Wie die FAZ in mehreren Beiträgen vom 4. und 9.8.2018 berichtet, hat Enercon den Abbau von 800 Stellen vor allem bei eng mit dem Unternehmen verbundenen Zulieferern angekündigt. Die Reaktionen folgten prompt: Gewarnt wird vor dem Know-how- und Arbeitsplatz-Verlust nach dem Beispiel der Solarbranche – einst ein Vorzeigekind der Erneuerbaren in Deutschland, heute fast nicht mehr existent.. Gefordert werden die Sonderausschreibungen, die die Koalition angekündigt hatte, die aber bislang noch nicht auf den Weg gebracht wurden. Von ihnen erhofft sich die Industrie einen neuen Schub angesichts einbrechender Inlandsumsätze.

Allerdings verdeckt die Fokussierung auf die Sonderkontingente, dass es derzeit an anderer Stelle hakt. Denn selbst die letzten Ausschreibungen konnten nicht vollständig ausgeschöpft werden, weil es an genehmigten Projekten fehlt. Zahlreiche Genehmigungsverfahren stocken derzeit, die Auflagen für Projekte werden immer weiter verstärkt. Die begleitenden Untersuchungen, die die Projektierer auf den Weg bringen müssen, ufern immer weiter aus. Soll heißen, die Energiewende wird im Wesentlichen nicht durch das Ausschreibungsverfahren des EEG 2017 behindert, sondern bereits im Vorfeld.

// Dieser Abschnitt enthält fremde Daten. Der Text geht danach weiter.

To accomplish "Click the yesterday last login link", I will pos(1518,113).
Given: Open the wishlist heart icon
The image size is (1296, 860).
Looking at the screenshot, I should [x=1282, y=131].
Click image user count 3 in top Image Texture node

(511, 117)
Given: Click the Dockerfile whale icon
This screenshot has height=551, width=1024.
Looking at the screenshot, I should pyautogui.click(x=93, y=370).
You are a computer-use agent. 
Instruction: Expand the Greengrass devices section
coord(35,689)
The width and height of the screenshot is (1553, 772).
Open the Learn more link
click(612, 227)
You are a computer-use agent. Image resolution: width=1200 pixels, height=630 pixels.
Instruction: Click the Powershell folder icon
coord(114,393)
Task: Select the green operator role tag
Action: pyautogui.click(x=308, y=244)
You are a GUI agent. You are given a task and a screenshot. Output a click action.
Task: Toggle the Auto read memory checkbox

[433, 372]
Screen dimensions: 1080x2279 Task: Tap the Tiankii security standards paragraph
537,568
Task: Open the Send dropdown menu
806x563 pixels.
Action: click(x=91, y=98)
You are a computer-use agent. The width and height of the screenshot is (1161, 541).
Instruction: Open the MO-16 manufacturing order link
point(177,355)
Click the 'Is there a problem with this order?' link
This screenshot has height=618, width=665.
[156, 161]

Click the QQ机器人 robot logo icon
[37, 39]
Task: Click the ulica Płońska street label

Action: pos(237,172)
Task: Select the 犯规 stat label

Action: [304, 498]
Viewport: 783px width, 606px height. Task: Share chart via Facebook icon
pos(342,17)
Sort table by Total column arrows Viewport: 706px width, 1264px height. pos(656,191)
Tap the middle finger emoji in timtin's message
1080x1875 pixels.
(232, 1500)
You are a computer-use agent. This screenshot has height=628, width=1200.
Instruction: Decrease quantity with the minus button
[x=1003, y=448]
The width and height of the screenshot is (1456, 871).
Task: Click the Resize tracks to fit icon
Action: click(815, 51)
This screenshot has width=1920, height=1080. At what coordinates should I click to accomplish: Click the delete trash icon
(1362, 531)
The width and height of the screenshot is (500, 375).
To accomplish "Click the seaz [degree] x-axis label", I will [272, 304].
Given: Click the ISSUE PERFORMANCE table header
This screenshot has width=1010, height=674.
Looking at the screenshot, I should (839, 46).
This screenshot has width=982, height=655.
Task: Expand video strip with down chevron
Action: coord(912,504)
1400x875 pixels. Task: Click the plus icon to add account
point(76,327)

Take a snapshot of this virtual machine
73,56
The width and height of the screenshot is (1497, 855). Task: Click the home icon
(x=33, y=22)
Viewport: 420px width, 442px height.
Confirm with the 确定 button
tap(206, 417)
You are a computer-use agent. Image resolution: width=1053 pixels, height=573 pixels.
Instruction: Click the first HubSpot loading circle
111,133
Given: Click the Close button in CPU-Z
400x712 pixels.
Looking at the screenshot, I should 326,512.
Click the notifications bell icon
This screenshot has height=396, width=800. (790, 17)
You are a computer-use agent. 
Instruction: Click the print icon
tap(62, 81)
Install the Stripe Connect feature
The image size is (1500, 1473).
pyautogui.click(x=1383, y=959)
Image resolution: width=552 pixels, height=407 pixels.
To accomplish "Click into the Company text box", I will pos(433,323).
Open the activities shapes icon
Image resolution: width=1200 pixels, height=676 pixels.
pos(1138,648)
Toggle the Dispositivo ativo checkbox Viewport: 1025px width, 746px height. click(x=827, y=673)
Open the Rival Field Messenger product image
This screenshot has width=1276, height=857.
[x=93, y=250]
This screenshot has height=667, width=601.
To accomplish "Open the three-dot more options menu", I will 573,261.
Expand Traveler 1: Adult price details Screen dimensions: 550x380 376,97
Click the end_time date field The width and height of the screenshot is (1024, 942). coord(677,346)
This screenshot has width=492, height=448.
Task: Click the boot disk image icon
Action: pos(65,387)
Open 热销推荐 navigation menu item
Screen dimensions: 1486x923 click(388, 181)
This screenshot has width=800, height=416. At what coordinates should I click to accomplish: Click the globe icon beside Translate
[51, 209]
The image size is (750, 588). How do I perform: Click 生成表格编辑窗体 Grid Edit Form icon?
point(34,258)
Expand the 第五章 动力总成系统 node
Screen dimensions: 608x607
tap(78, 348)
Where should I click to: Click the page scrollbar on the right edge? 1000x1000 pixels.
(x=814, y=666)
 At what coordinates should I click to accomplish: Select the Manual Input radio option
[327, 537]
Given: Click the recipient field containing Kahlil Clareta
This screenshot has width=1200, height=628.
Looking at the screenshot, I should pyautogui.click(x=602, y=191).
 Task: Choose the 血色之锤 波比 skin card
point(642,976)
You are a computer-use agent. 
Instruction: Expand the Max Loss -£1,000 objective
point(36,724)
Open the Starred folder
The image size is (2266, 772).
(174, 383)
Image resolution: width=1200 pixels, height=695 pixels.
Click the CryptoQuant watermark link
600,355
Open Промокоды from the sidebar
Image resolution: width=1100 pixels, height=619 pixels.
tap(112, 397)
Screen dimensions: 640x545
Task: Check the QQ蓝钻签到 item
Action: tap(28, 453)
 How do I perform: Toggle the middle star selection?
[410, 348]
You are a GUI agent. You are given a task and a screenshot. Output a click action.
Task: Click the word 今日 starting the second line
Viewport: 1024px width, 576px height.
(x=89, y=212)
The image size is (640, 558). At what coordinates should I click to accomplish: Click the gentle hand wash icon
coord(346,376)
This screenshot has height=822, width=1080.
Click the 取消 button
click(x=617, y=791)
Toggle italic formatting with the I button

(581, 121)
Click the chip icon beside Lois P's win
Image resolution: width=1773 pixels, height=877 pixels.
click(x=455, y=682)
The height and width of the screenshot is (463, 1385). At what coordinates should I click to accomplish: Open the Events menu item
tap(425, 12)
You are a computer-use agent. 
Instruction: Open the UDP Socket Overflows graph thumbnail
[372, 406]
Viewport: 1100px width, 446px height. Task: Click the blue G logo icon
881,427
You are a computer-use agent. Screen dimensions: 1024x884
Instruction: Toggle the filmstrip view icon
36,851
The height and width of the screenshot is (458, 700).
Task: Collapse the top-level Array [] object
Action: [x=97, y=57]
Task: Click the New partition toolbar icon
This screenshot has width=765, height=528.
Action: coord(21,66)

Der Verweis von Bundeswirtschaftsminister Altmaier, es handele sich beim Arbeitsplatzabbau um „ein Stück normale Marktwirtschaft“ (FAZ vom 4.8.2018), geht zudem an der Sache vorbei. Die Anlagenhersteller und Projektierer haben sich mit ihren Projekten auf die neuen Verhältnisse eingestellt. Der Zeit- und Innovationsdruck ist zwar enorm und wird auch Auswirkungen auf den Arbeitsmarkt haben. Aber im Grundsatz haben die Marktteilnehmer ihre Hausaufgaben gemacht. Jetzt kommt es darauf an, Projekte umzusetzen und zu betreiben. Wenn es denn die Genehmigungsbehörden zulassen.